Task objective >>
Write out, word for word, the part of the passage on plinthite below that begins with "Plinthite concretions are" and ends with "even if wet.".

Passage to read >>
##########

= Plinthite =

Plinthite (from the Greek plinthos, brick) is an iron-rich, humus-poor mixture of clay with quartz and other minerals.

Plinthite is a redoximorphic feature in highly weathered soil. The product of pedogenesis, it commonly occurs as dark red redox concretions that usually form platy, polygonal, or reticulate patterns. Plinthite changes irreversibly to an ironstone hardpan or to irregular soil aggregates on exposure to repeated wetting and drying, especially if it is also exposed to heat from the sun. The lower boundary of a zone in which plinthite occurs generally is diffuse or gradual, but it may be abrupt at a lithologic discontinuity. Generally, plinthite forms in a soil horizon that is saturated with water for some time during the year. Initially, iron is normally segregated in the form of soft, more or less clayey, red or dark red redox concretions. These concretions are not considered plinthite unless there has been enough segregation of iron to permit their irreversible hardening on exposure to repeated wetting and drying. Plinthite is firm or very firm when the soil moisture content is near field capacity and hard when the moisture content is below the permanent wilting point.

Plinthite concretions are coherent enough to be separated readily from the surrounding soil. Plinthite commonly occurs within and above reticulately mottled horizons. The part of the iron-rich body that is not plinthite normally stains the fingers when rubbed while wet, but the plinthite center does not. It has a harsh, dry feel when rubbed, even if wet.

##########

Given data >>
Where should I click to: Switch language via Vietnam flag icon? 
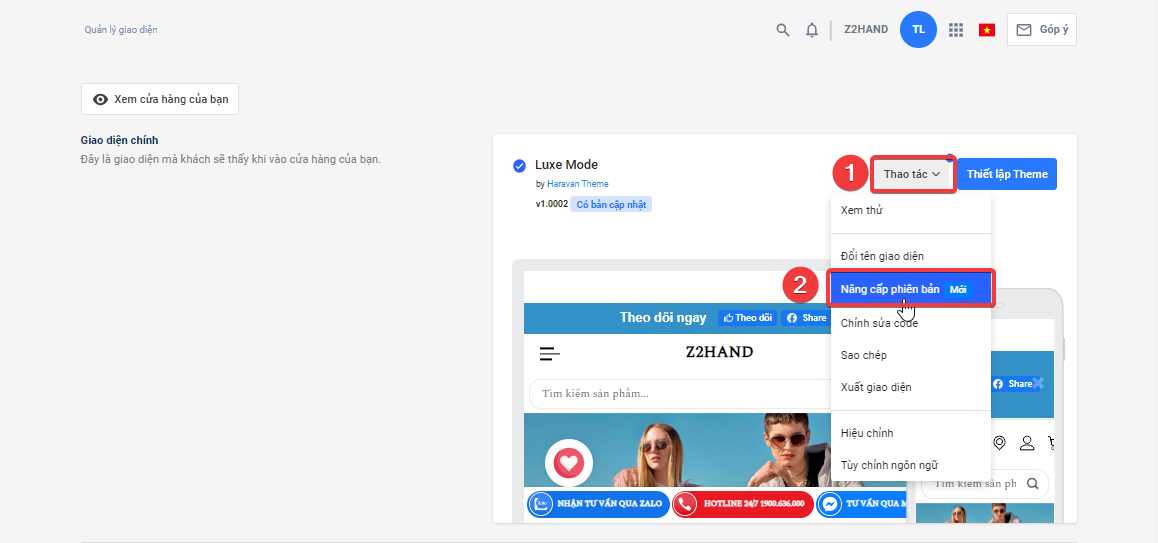click(987, 30)
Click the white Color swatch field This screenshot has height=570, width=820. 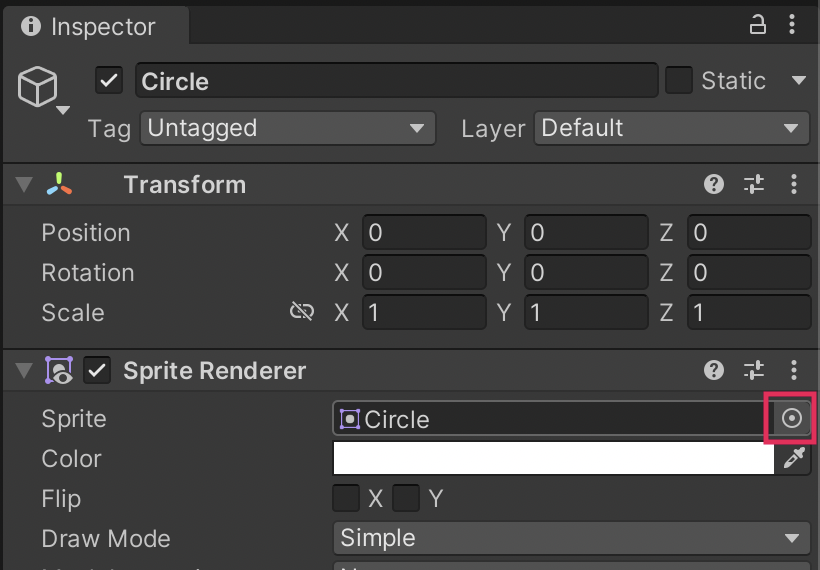pyautogui.click(x=553, y=459)
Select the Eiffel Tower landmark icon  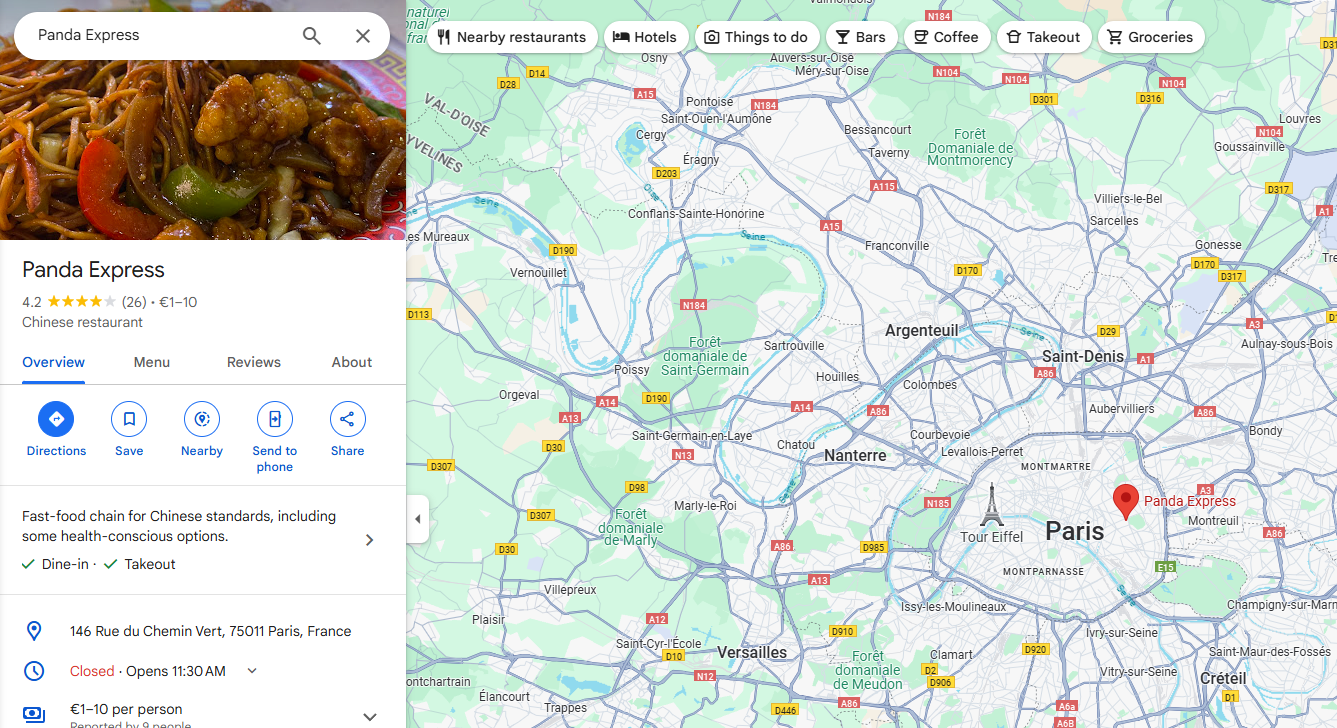[x=991, y=505]
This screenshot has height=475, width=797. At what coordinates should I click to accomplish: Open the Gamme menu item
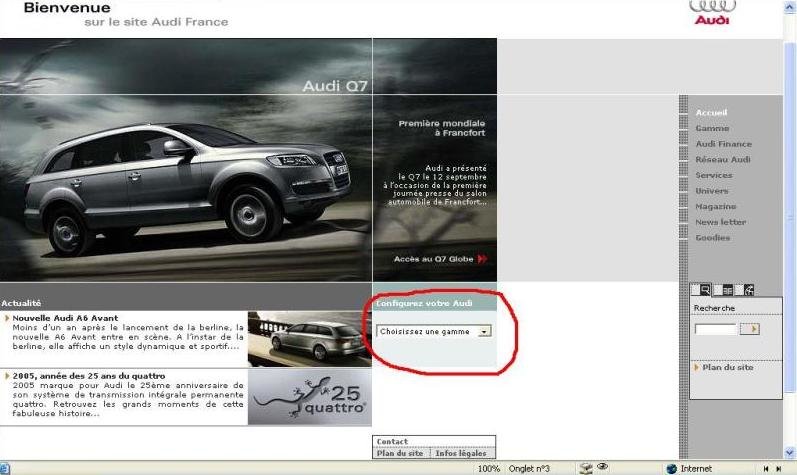pyautogui.click(x=712, y=128)
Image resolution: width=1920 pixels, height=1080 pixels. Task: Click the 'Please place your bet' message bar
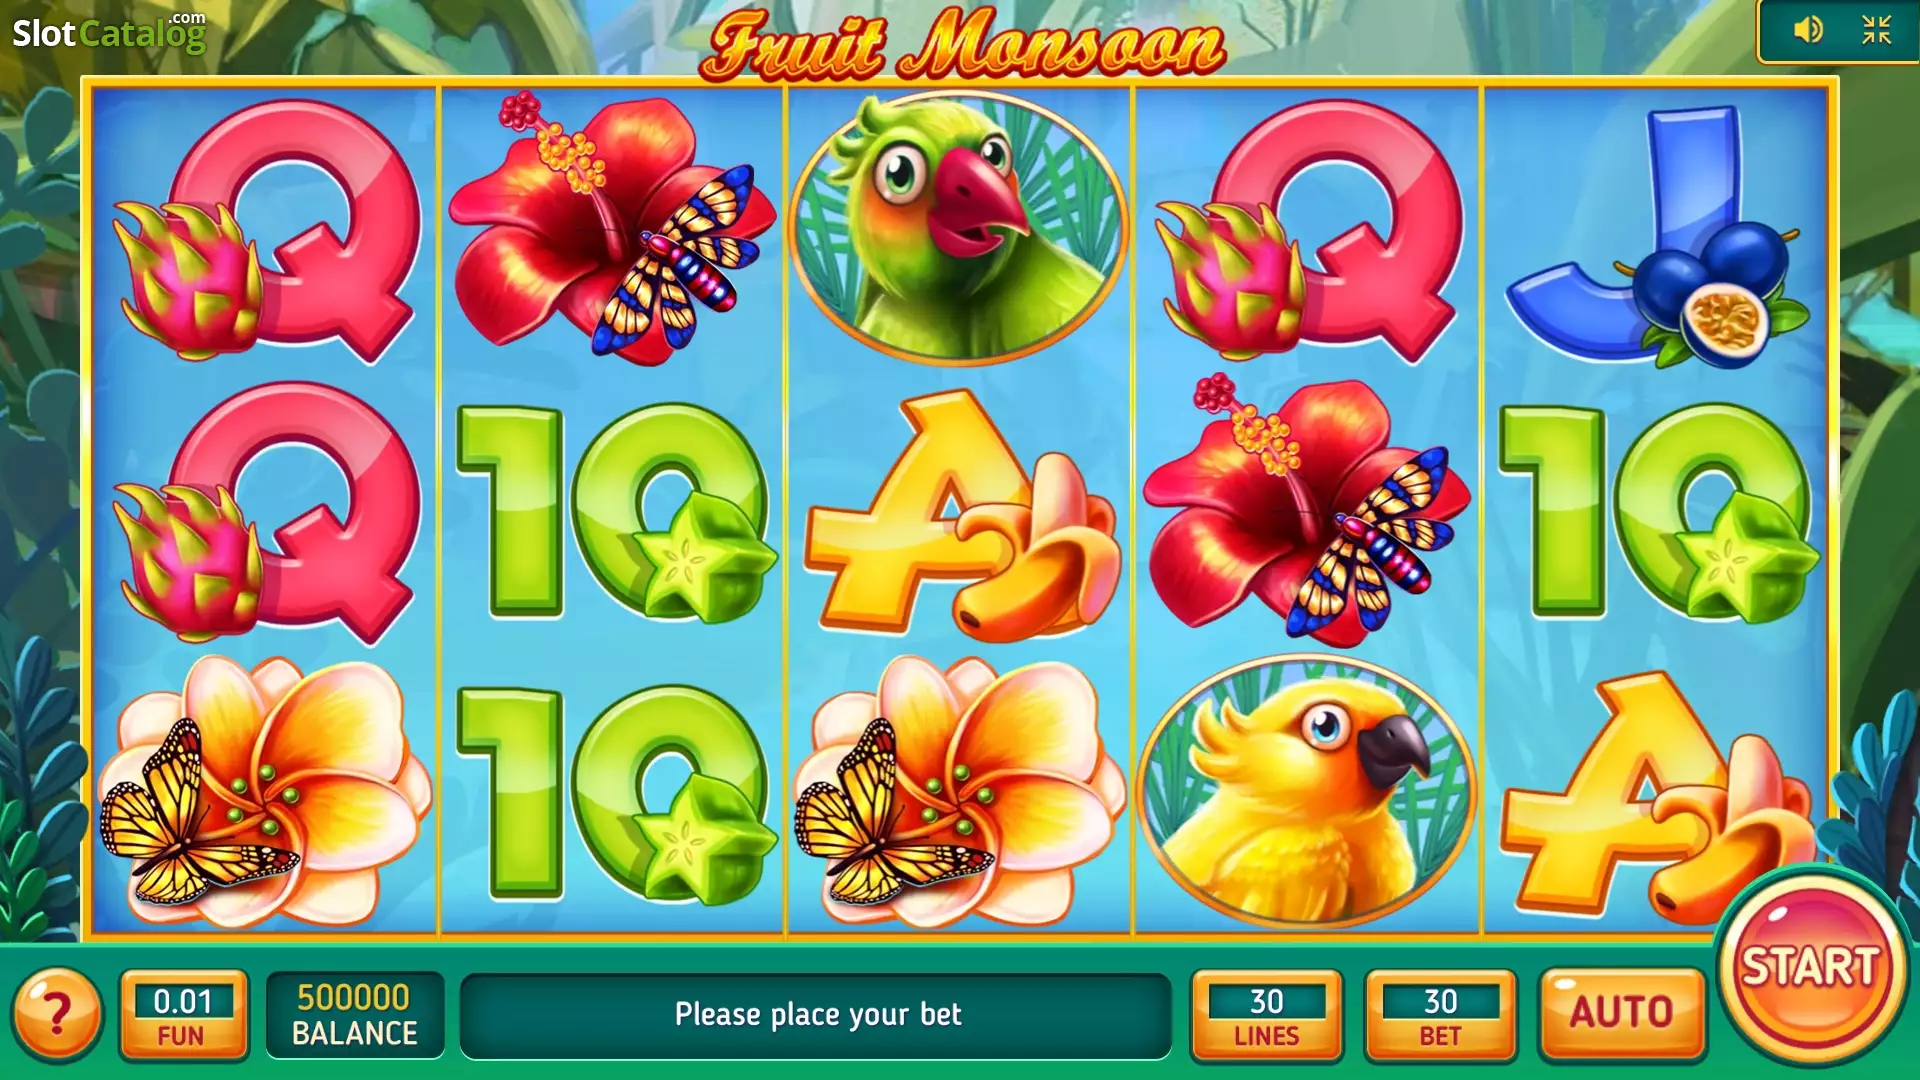pos(816,1015)
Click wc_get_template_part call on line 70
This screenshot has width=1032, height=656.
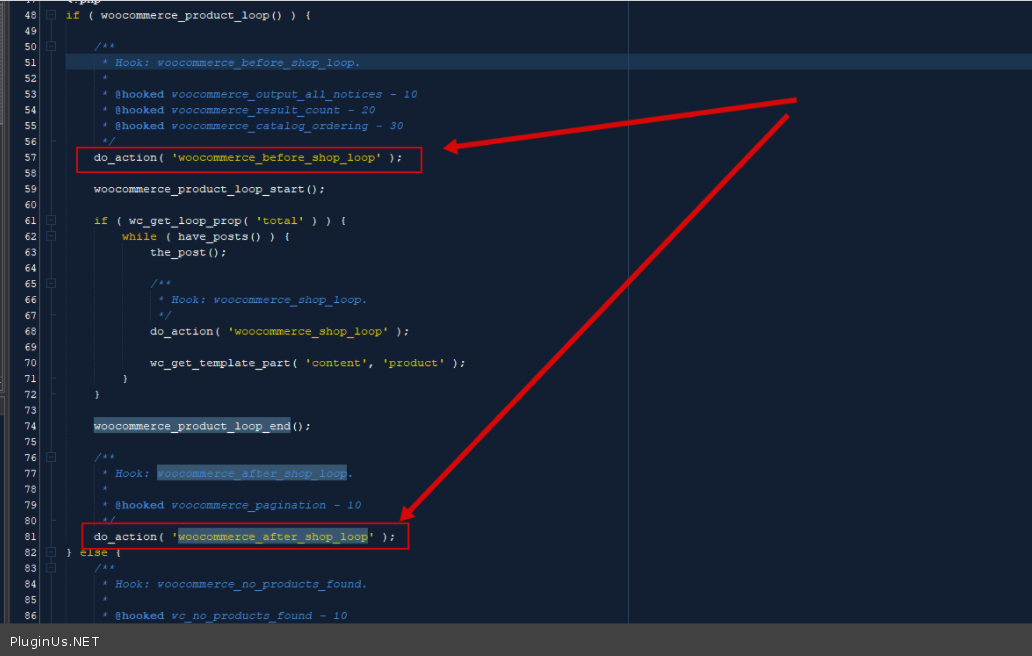click(x=221, y=363)
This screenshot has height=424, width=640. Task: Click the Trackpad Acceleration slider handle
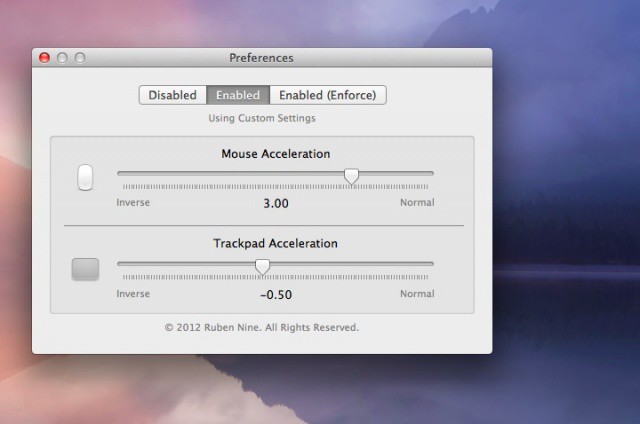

##########

Final answer >>
Plinthite concretions are coherent enough to be separated readily from the surrounding soil. Plinthite commonly occurs within and above reticulately mottled horizons. The part of the iron-rich body that is not plinthite normally stains the fingers when rubbed while wet, but the plinthite center does not. It has a harsh, dry feel when rubbed, even if wet.